Use web projects directly from Github
Besides the web project templates that already ship with the Unity integration you can setup your web project directly from github by entering the Github repository URL in the Project Folder field.
When creating a new web project the repository will be cloned (or downloaded if you don't have git installed). The repository is then searched for a needle.config.json
file. If none can be found in the cloned repository the root directory will be used.
Examples of remote template projects can be found on github.com/needle-engine

Temporary Projects
If you're planning to only add custom files via NpmDefs and not change the project config (e.g. for a quick fullscreen test), you can prefix the project path with Library
. The project will be generated in the Unity Project Library and does not need to be added to source control (the Library folder should be excluded from source control). We call these projects temporary projects. They're great for quickly testing out ideas!
Typescript in Unity
With Needle Engine for Unity your typescript code get's converted into C# stub component that can be attached to components. You can write your typescript classes like you would in any other web project. If a property is public and marked with @serializable
it will be exposed to the Unity editor and you can attach it to objects in the scene, modify it's properties and setup object references.

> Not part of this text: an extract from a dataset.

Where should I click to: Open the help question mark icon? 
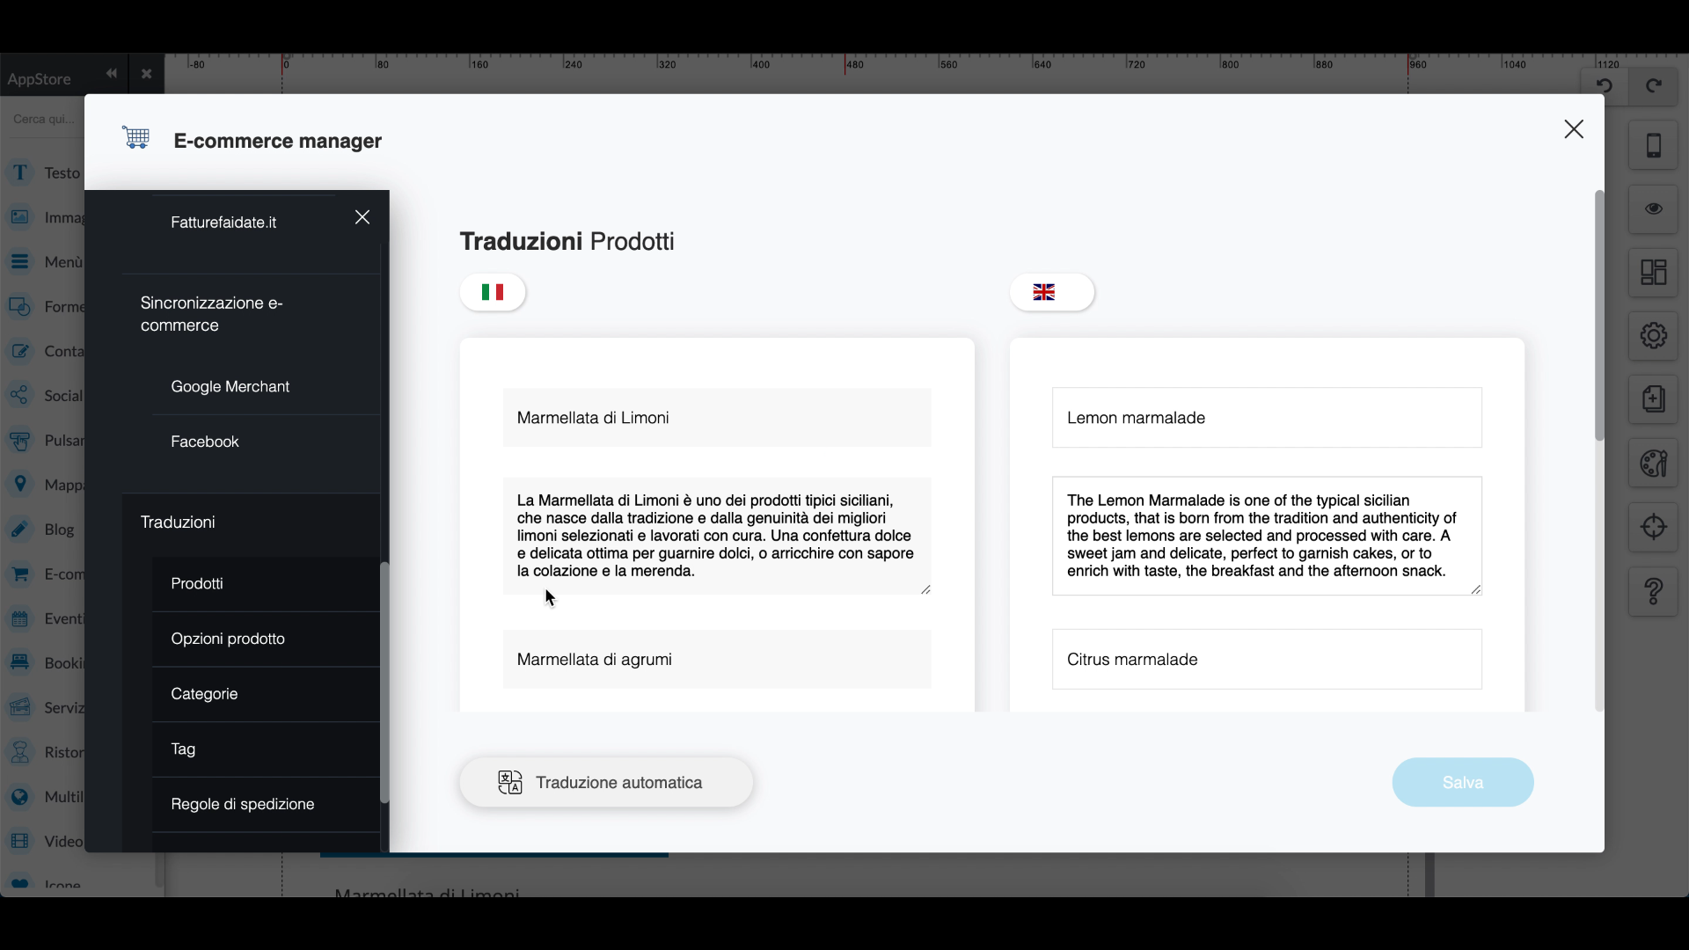tap(1653, 591)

:::tip Needle Engine makes it easy splitting work between development and design where a web developer can write components and manage the web project while the 3D scene, content and settings are managed and can be visually edited by designers in a familiar and powerful environment. Both can see the results of their work in seconds. :::
Option 1: Scripts directory
Once you have your web project setup (see steps above) you can add your Needle Engine components in the scripts
folder (this is usually at src/scripts
inside your web project). This is usually sufficient for most projects.
Simply create a .ts
file and add a Needle Engine component. The coresponding C# component will be generated automatically to be used in Unity.

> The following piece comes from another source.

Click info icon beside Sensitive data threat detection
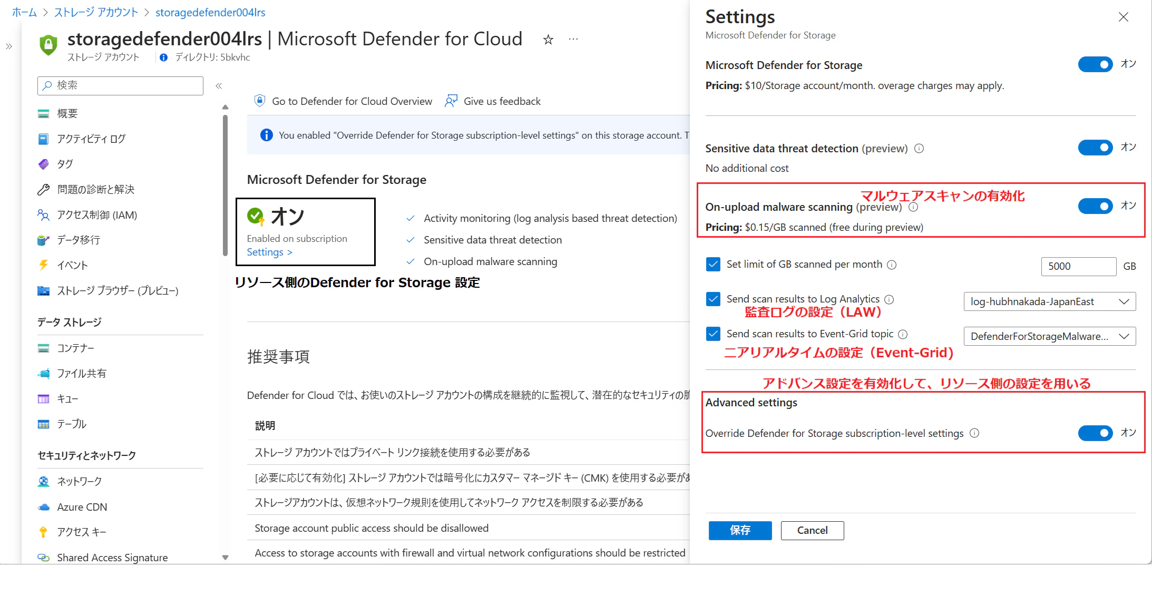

import { Behaviour, serializable } from "@needle-tools/engine";
import { Object3D } from "three";
export class MyComponent extends Behaviour {
@serializable(Object3D)
otherObject: Object3D;
start() {
console.log("Hello World", this.otherObject);
}
}
Option 2: Npmdef — NPM packages in Unity
NPM Definitions are NPM packages tightly integrated into the Unity Editor, which makes it easily easy to share scripts between multiple web- or Unity projects.
C# component stubs for TypeScript files will also be automatically generated for scripts inside NpmDef packages.
Creating and installing an NpmDef
To create a NPM Definition (Npmdef), right click in the Unity Project browser and select Create/NPM Definition
.
Next install the Npmdef package to your web project by selecting your Needle Engine
component (formerly Export Info
) and adding it to the dependencies
list
:::tip Adding or installing a Npmdef package to your web project dependencies in Unity effectively just adds the local NPM package to your package.json in the dependencies
array. This is the same as you would do it manually or by running npm i <path/to/package>
:::

Don't forget to install the newly added package by e.g. clicking Install on the ExportInfo component and also restart the server if it is already running
To edit the code inside a Npmdef package just double click the asset Npmdef asset in your project browser and it will open the vscode workspace that comes with each npmdef.
Unity C# components for Needle Engine components inside the Npmdef package will be generated automatically.